以磷酸化蛋白質譜鑑定乳癌激酶之受質

Abstract

乳癌激酶是一種非受體型酪胺酸激酶，以經常在乳癌中過量表現而聞名。過去研究指出位於表皮生長激素（EGF）傳遞路徑下游的乳癌激酶能促進細胞的增殖和移動，而這些功能被認為來自於它對細胞中某些蛋白的磷酸化所造成，然而至今卻只發現它極少數的受質。因此在本篇論文中我們利用系統性蛋白質體學方法來比較過量表現和沒表現乳癌激酶的細胞裡有被酪胺酸磷酸化的蛋白之間的差異，並藉此找出一些可能是乳癌激酶受質的蛋白。當那些有被酪胺酸磷酸化的蛋白經免疫親和純化和胰蛋白酵素分解後，其中的磷酸化胜肽經質譜分析可發現有127種磷酸化蛋白特別出現於過量表現乳癌激酶的細胞中。大部分被發現的蛋白都會和核醣核酸作用且參與多種不同的核酸代謝途徑，例如核酸剪接與加工和去氧核醣核酸的轉錄。除此之外，當中還有某些蛋白會調控細胞移動和細胞骨架的變動。而且乳癌激酶的一些已知受質Sam68、SLM-2、PSF也在其列。接著我們從中選出GIT2和ARHGEF6這兩個蛋白來證實是否為此激酶的受質。結果發現乳癌激酶在細胞中不僅使這兩個蛋白的磷酸化程度上升，也與它們有著交互作用。另外我們也發現GIT2的Y286和Y592這兩個酪胺酸位點可被乳癌激酶給磷酸化。最後我們又另外研究一個名叫EPS8且早已被我們實驗室發現也是乳癌激酶受質的蛋白。我們以生物體外激脢活性試驗證實ESP8確實是乳癌激酶的受質，也連帶確定了此蛋白中的某五個酪胺酸位點可被此激酶給磷酸化。整體來說我們的研究發現了數個乳癌激酶下游的作用目標，並可做為未來研究乳癌激酶生物功能的基礎。

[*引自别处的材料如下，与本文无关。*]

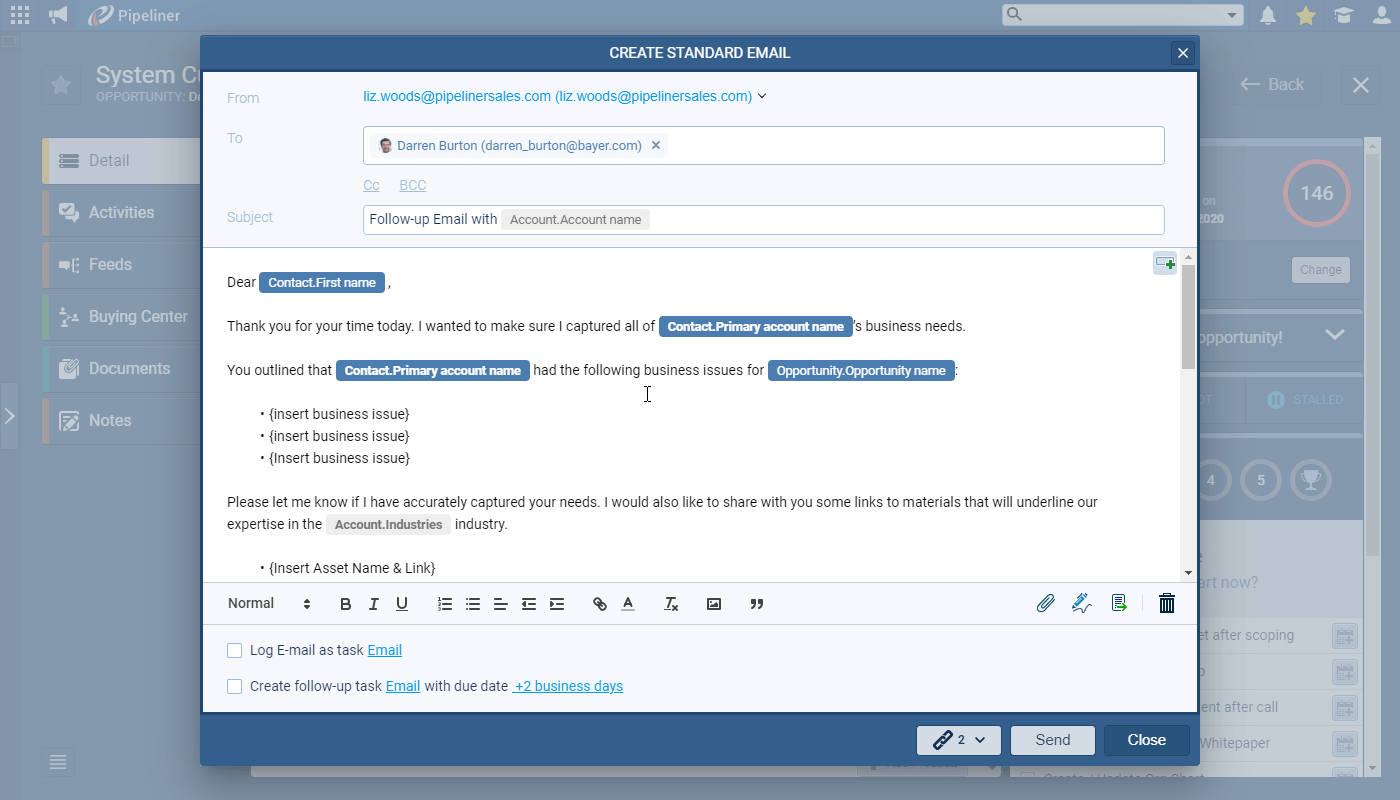The width and height of the screenshot is (1400, 800).
Task: Click the blockquote icon
Action: (x=757, y=604)
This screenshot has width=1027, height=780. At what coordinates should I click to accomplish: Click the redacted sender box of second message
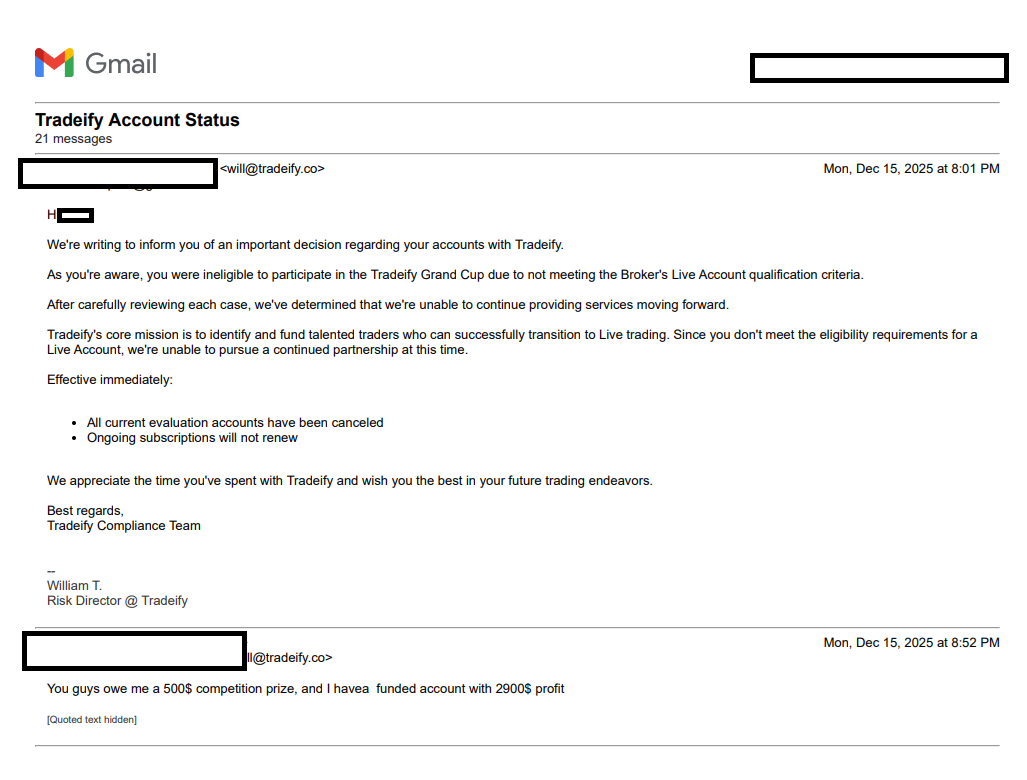134,651
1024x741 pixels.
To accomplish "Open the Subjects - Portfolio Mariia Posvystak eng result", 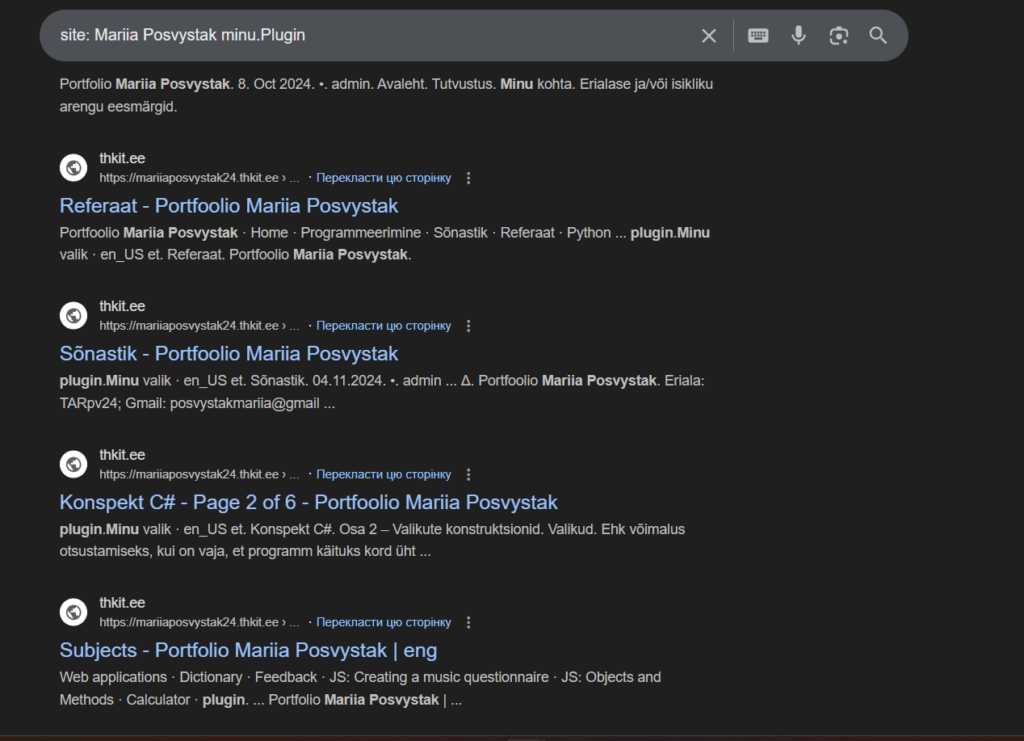I will (248, 650).
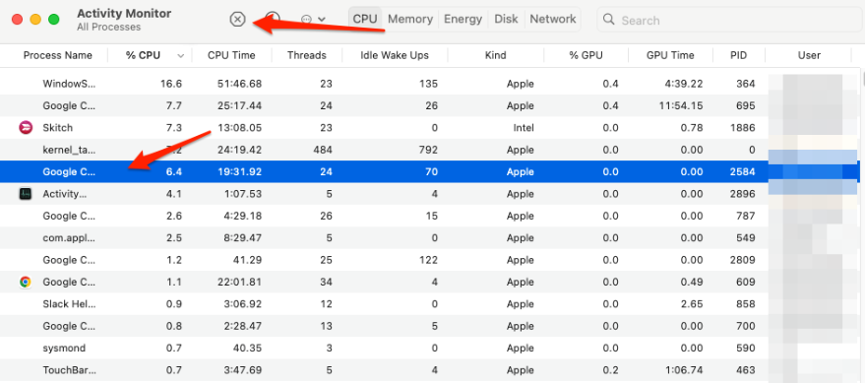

Breast tumor kinase (Brk), a non-receptor tyrosine kinase, is frequently overexpressed in breast cancers. Previous studies have shown that Brk acts downstream of epidermal growth factor to promote cell proliferation and migration. These biological functions of Brk are thought to be resulted from its phosphorylation of cellular proteins, but only a limited number of substrates have been discovered to date. In the thesis, we took use a systematic proteomic approach to identify putative Brk substrates by comparing the tyrosine phosphorylated proteins in Brk-overexpresing cells and control cells. Using immunoaffinity purification of tyrosine-phosphorylated proteins followed by enrichment of phosphopeptides, 127 phosphoproteins are observed only in Brk-overexpresing cells. Most of them belong to RNA-binding proteins involving in various RNA metabolic processes, such as splicing, transcription, and RNA processing. In addition, several of them are known to elicit effects on regulating actin cytoskeleton and/or cell migration. Importantly, several known Brk substrates, including Sam68, SLM-2, and PSF, are also recovered. We next validate the Brk-induced tyrosine phosphorylation of two identified proteins, GIT2 and ARHGEF6. Importantly, Brk not only promotes their phosphorylation in vivo but also physically interacts with both proteins. Moreover, we show that the tyrosine residues Y286 and Y592 of GIT2 are both involved in Brk-induced phosphorylation. Finally, we have extended our analysis to EPS8, another putative Brk substrate identified previously in our laboratory. Using in vitro kinase assay, we demonstrate EPS8 as a direct substrate of Brk and identify five Brk-targeting tyrosine residues. Together, our analysis has uncovered several Brk downstream targets, which would provide a basis for future analysis of Brk’s biological functions.